Der Drehzahlmesser als zentrales Rundinstrument ist ein vertrautes Porsche-Merkmal, ringsum sind aber neue Informationsquellen installiert. Der Zeiger, der nach Aktivieren der Zündung auf "Ready" steht, gibt Auskunft über den momentanen Einsatz von Energie und das Maß ihrer Rückgewinnung. Eine animierte Grafik rechts neben dem Drehzahlmesser zeigt elektrische Reichweite oder den jeweiligen Energiefluss, zum Beispiel von den Rädern zur Batterie ("Rekuperation") oder vom Verbrennungsmotor zu Rädern und Akku ("Charge"). Schnell lernt man, dass sanftes Bremsen mehr einbringt, als kurz und heftig aufs Pedal zu treten, denn dann wird die kinetische Energie überwiegend in Strom umgesetzt statt in Wärme wie bei der Vollbremsung.
Die Batterieanzeige meldet volle Ladung, doch die errechnete Reichweite gibt das Display nur mit 20 Kilometern an.
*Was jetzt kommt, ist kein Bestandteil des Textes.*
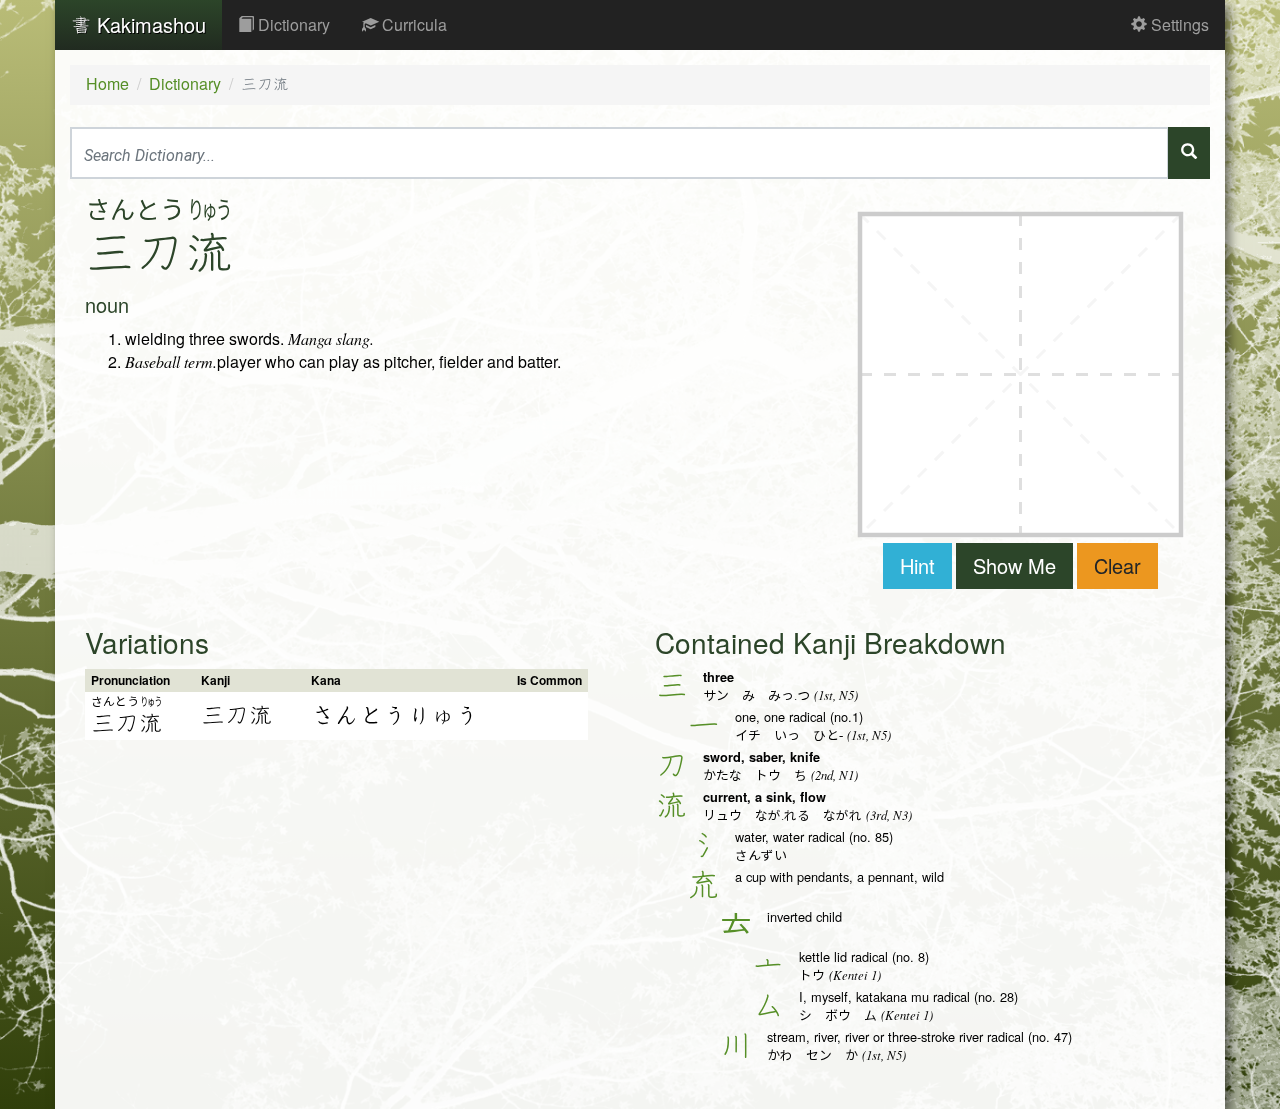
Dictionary (292, 24)
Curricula (412, 24)
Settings (1178, 24)
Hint (917, 565)
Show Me (1014, 565)
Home (107, 83)
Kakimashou (148, 24)
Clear (1117, 565)
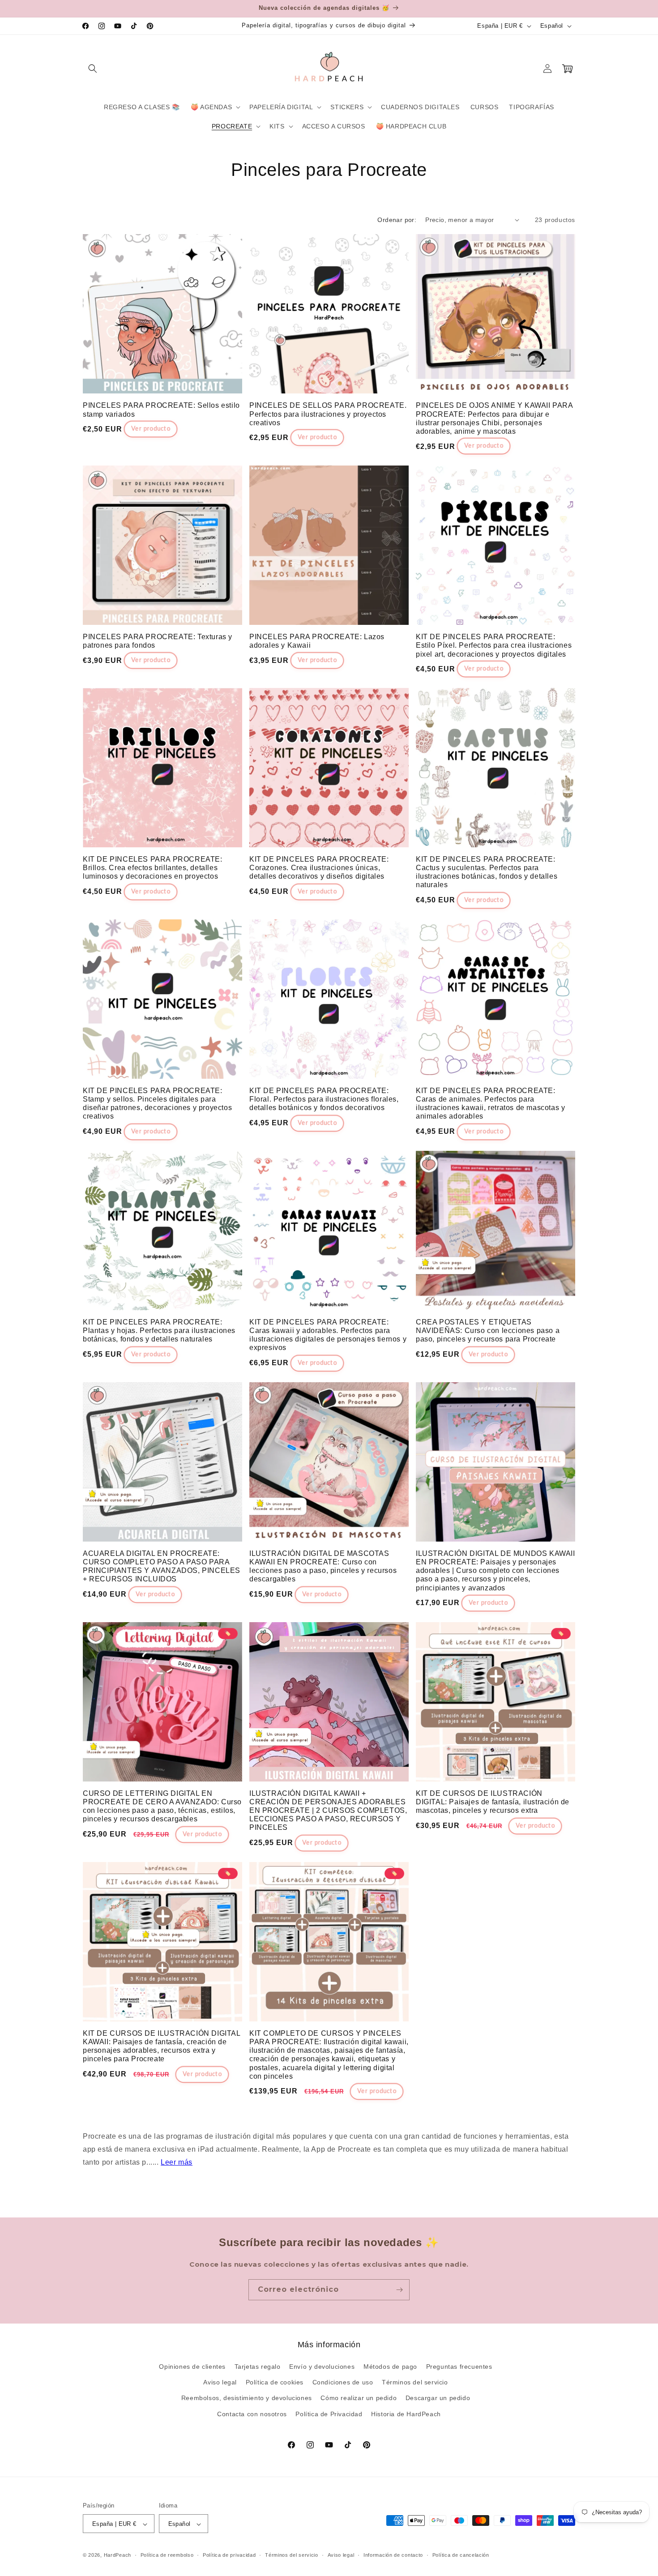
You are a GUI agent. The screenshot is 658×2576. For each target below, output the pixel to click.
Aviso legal (220, 2382)
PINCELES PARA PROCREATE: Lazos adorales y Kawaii (317, 641)
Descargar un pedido (438, 2398)
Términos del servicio (415, 2382)
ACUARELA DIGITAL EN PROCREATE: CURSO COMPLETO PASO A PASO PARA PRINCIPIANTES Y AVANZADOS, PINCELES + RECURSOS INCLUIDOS (161, 1566)
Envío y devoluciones (322, 2366)
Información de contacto (393, 2555)
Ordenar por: (396, 219)
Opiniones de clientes (192, 2366)
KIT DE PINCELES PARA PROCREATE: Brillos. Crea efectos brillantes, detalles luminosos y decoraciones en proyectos (152, 867)
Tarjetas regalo (258, 2366)
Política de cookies (274, 2382)
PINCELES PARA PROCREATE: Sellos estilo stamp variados (161, 410)
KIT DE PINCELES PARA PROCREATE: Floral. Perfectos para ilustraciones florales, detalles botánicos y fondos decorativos (324, 1099)
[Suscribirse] (399, 2289)
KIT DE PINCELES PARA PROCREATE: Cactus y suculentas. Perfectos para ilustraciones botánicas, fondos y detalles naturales (486, 872)
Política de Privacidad (328, 2414)
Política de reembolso (167, 2555)
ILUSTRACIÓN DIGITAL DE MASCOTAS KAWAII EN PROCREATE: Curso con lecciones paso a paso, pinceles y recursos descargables (323, 1566)
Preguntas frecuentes (459, 2366)
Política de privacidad (229, 2555)
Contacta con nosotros (252, 2414)
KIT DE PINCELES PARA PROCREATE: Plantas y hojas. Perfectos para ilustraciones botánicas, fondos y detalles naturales (159, 1330)
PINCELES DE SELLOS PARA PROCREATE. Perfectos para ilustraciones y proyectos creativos (327, 414)
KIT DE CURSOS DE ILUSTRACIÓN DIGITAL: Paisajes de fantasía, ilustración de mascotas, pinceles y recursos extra (492, 1802)
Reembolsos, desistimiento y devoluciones (246, 2398)
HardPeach (117, 2555)
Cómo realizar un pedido (358, 2398)
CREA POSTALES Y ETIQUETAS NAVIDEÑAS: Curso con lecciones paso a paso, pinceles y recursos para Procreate (488, 1330)
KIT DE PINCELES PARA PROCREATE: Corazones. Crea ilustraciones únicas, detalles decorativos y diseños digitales (319, 867)
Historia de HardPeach (406, 2414)
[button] (93, 68)
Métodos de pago (390, 2366)
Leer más (176, 2162)
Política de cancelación (460, 2555)
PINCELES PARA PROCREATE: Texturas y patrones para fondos (157, 641)
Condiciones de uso (342, 2382)
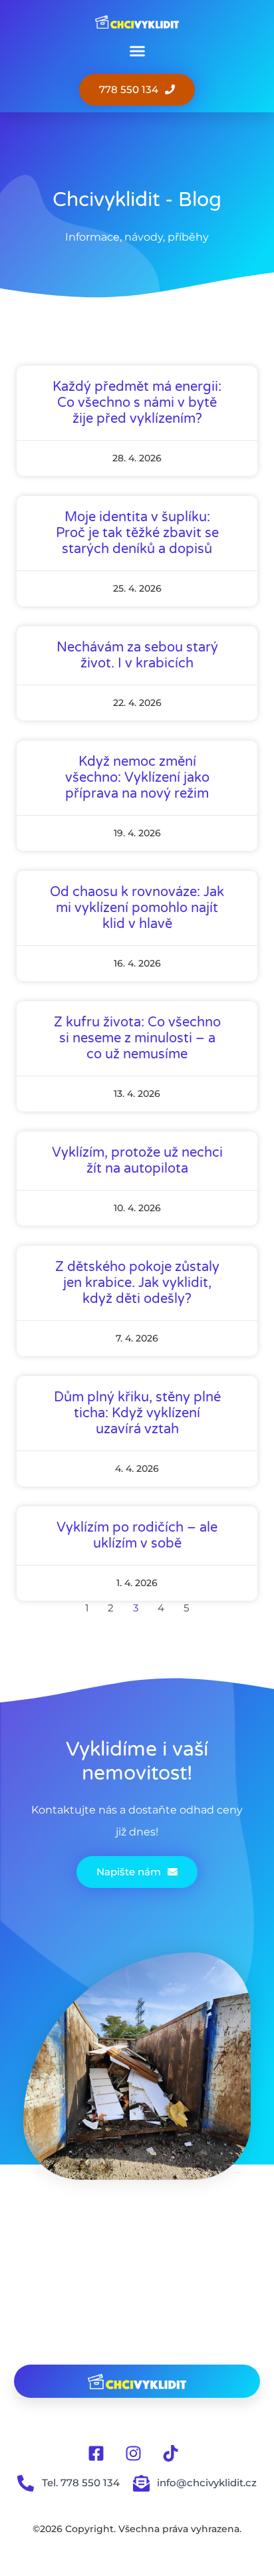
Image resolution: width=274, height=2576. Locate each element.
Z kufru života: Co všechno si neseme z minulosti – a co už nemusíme (137, 1038)
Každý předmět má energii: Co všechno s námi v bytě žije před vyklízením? (137, 403)
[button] (137, 51)
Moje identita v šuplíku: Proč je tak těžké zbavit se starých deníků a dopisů (137, 533)
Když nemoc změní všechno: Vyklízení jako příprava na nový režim (137, 778)
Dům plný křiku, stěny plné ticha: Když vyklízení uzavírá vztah (137, 1413)
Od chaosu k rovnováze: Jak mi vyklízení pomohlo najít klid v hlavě (137, 908)
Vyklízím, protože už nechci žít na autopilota (137, 1161)
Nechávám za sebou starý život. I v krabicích (137, 655)
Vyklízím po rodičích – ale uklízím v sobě (137, 1536)
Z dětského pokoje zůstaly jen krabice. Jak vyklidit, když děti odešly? (137, 1283)
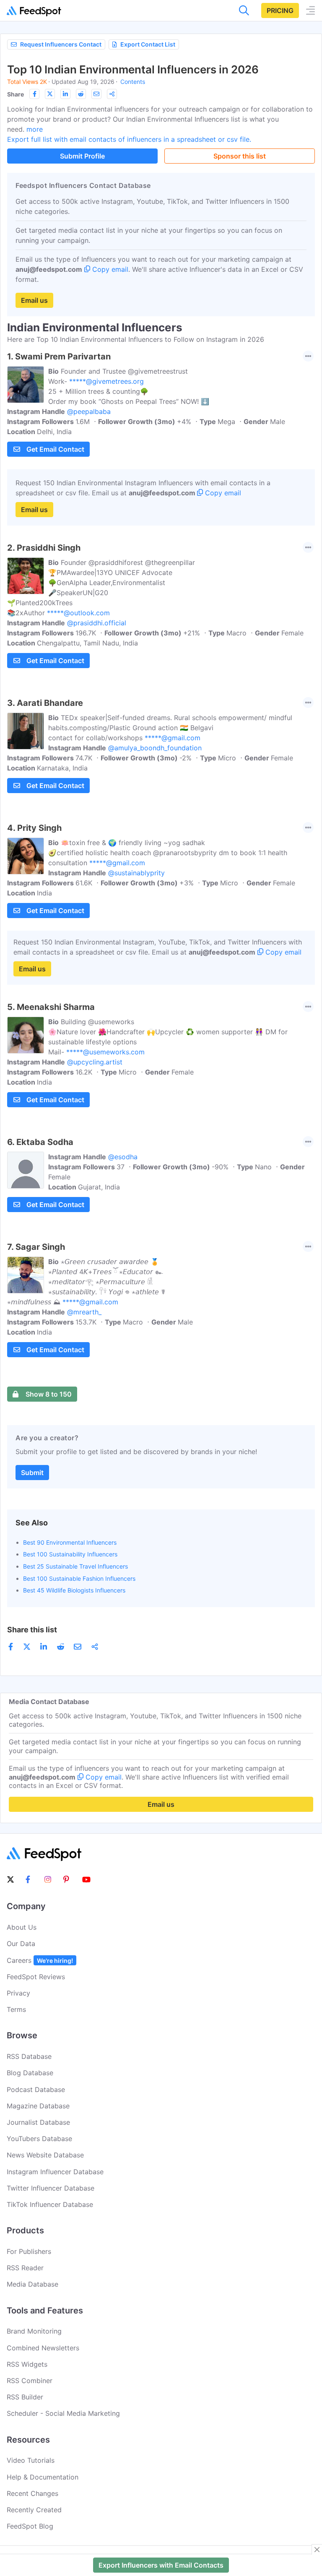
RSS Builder (25, 2397)
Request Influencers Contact (60, 44)
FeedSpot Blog (30, 2526)
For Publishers (29, 2251)
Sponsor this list (239, 156)
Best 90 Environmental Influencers (70, 1542)
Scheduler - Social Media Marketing (63, 2413)
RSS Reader (25, 2268)
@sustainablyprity (136, 873)
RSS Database (29, 2056)
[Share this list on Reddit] (81, 94)
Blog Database (30, 2073)
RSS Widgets (27, 2364)
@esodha (123, 1157)
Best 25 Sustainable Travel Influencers (75, 1566)
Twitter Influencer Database (50, 2188)
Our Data (21, 1943)
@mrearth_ (84, 1312)
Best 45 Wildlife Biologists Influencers (74, 1590)
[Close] (317, 2550)
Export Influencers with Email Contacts (161, 2565)
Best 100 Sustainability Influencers (70, 1554)
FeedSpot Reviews (36, 1976)
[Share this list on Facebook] (34, 94)
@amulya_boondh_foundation (155, 748)
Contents (132, 81)
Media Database (32, 2284)
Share (15, 94)
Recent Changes (32, 2493)
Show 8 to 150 (49, 1394)
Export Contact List (147, 44)
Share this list (32, 1629)
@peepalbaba (89, 411)
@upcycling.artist (94, 1062)
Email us (34, 300)
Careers (40, 1960)
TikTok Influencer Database (50, 2204)
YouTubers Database (39, 2138)
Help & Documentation (42, 2477)
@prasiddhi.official (96, 623)
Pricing (280, 10)
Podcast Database (36, 2089)
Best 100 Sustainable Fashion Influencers (79, 1578)
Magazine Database (38, 2106)
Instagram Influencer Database (55, 2171)
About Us (21, 1927)
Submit (32, 1472)
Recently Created (34, 2510)
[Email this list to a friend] (96, 94)
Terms (16, 2009)
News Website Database (45, 2155)
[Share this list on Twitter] (50, 94)
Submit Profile (82, 156)
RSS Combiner (29, 2380)
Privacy (18, 1993)
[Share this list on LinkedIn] (65, 94)
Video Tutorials (31, 2460)
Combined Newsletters (43, 2348)
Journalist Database (38, 2122)
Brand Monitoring (34, 2331)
Für den Weg zur Post, zum Getränkemarkt und zum Gartengrundstück reicht das. Dort schnell das Verlängerungskabel ausgerollt und ran an die Steckdose. Für die Verbindung sorgt ein mitgeliefertes Ladeset, das inklusive Kabel rund vier Kilo wiegt und in einer 40 x 50 Zentimeter großen Tasche im Kofferraum aufbewahrt wird. Der ist, das gehört zu den verlangten Kompromissen, rund 110 Liter kleiner als der des Vergleichsmodells Panamera S.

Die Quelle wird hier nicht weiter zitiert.